Entries taken from a collection:
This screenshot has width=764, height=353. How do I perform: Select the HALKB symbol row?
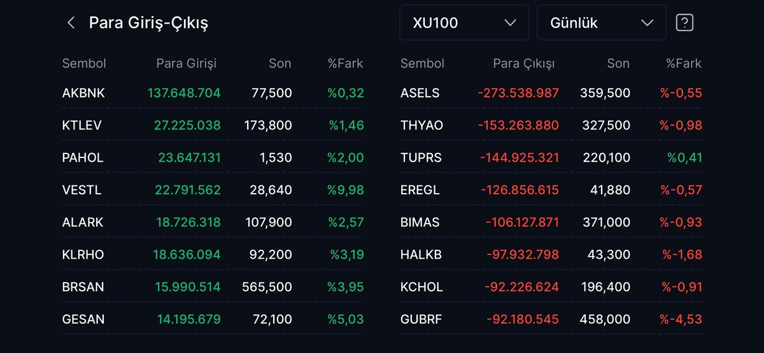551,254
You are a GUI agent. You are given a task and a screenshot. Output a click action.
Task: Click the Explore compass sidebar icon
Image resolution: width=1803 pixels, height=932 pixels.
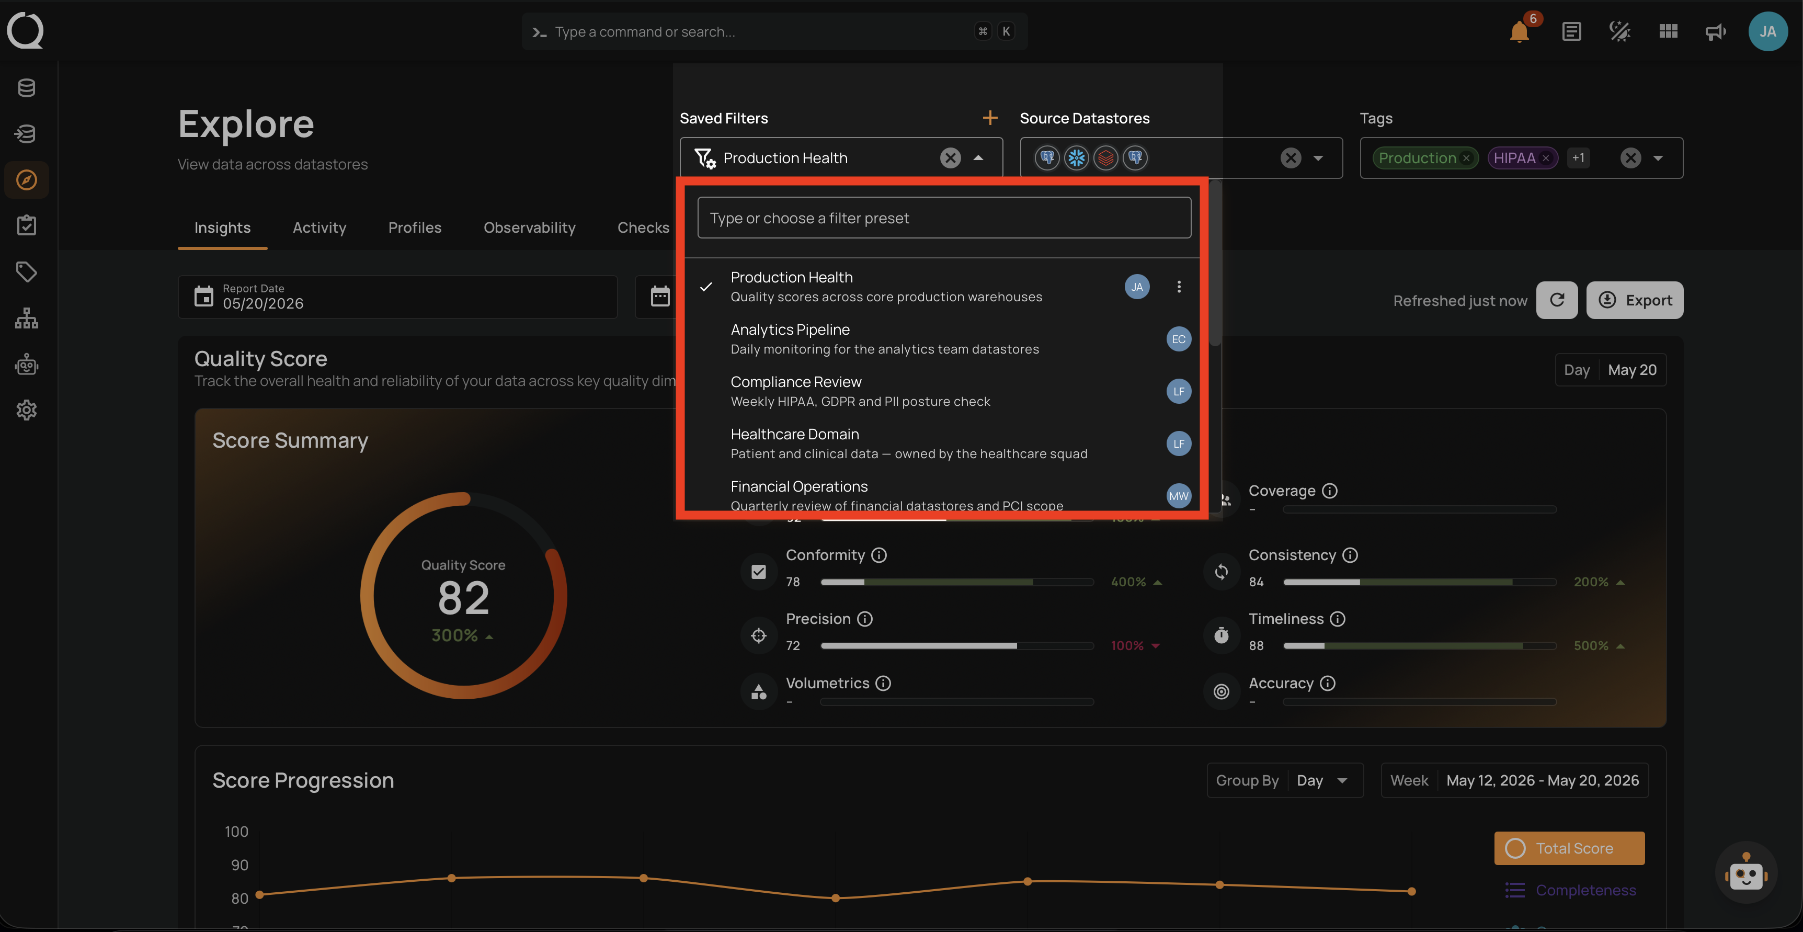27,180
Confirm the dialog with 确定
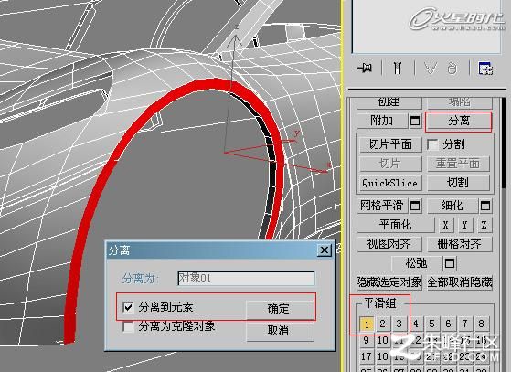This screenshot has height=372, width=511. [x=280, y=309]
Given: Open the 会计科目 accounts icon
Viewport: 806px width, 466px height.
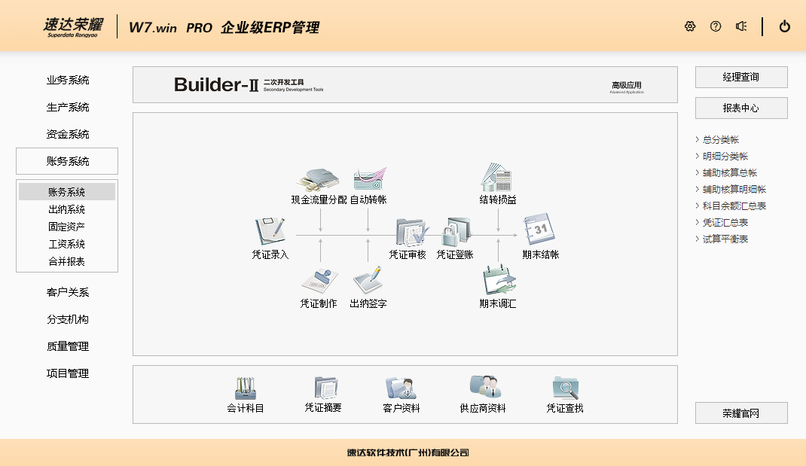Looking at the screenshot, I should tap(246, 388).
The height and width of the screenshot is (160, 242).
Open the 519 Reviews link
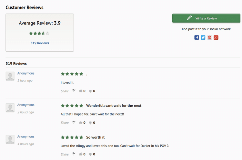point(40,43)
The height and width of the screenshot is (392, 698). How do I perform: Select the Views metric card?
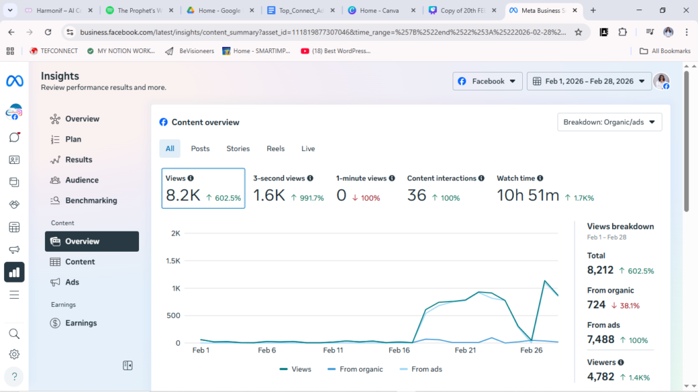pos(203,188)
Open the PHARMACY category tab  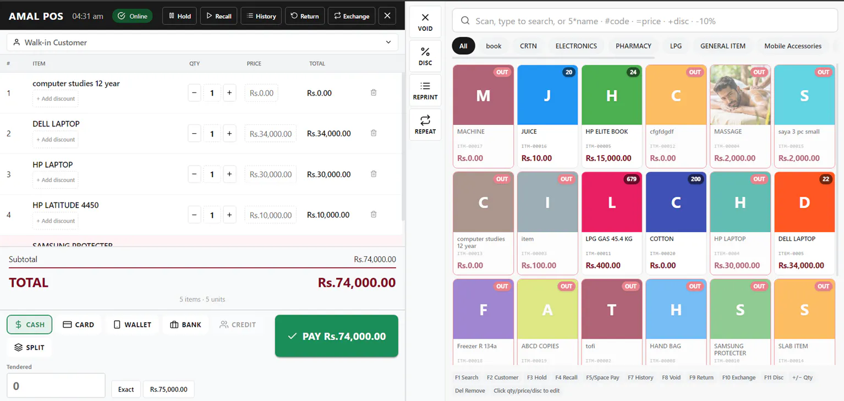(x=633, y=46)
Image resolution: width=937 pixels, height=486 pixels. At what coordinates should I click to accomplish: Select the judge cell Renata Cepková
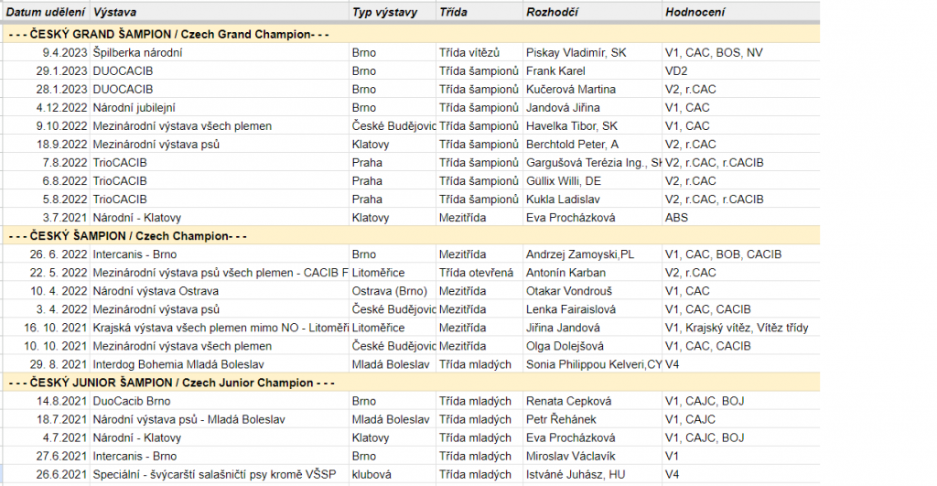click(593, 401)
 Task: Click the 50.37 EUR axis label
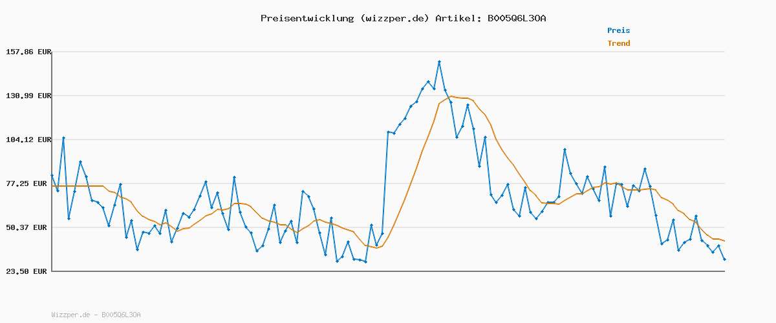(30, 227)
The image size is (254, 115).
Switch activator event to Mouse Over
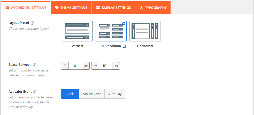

• Problem description:
Look through the entries above; copy every line holding the string "icon".

• Exercise result:
Task: Click the Explore compass sidebar icon
Given: Open the 会计科目 accounts icon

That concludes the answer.